(Beginning of Data for this exercise)

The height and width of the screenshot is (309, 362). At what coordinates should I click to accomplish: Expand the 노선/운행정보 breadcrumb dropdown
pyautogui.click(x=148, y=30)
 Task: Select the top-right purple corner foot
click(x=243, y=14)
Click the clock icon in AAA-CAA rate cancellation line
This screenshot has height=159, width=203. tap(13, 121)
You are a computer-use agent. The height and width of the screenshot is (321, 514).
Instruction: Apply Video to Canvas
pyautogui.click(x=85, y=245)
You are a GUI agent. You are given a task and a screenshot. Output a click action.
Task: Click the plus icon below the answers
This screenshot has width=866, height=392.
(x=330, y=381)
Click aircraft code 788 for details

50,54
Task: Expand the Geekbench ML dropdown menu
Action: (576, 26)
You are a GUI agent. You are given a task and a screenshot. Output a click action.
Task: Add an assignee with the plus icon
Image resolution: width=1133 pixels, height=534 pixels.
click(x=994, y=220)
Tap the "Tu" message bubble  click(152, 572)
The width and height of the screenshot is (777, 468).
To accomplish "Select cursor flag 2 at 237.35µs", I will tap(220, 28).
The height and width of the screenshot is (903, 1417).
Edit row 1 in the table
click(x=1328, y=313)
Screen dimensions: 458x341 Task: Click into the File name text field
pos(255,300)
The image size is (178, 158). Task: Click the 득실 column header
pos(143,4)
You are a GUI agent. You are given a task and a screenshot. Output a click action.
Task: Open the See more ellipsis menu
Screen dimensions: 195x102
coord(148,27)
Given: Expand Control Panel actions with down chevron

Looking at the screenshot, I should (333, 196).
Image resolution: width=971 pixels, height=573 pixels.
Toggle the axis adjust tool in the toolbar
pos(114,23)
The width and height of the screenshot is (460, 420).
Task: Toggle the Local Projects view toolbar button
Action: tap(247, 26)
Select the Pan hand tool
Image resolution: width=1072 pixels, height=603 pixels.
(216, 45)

(End of Data for this exercise)

▶ _Task details_
Apply a filter for "plus" to the entries and show each line that passes.

▶ _Response to the task_
Task: Click the plus icon below the answers
Task: Add an assignee with the plus icon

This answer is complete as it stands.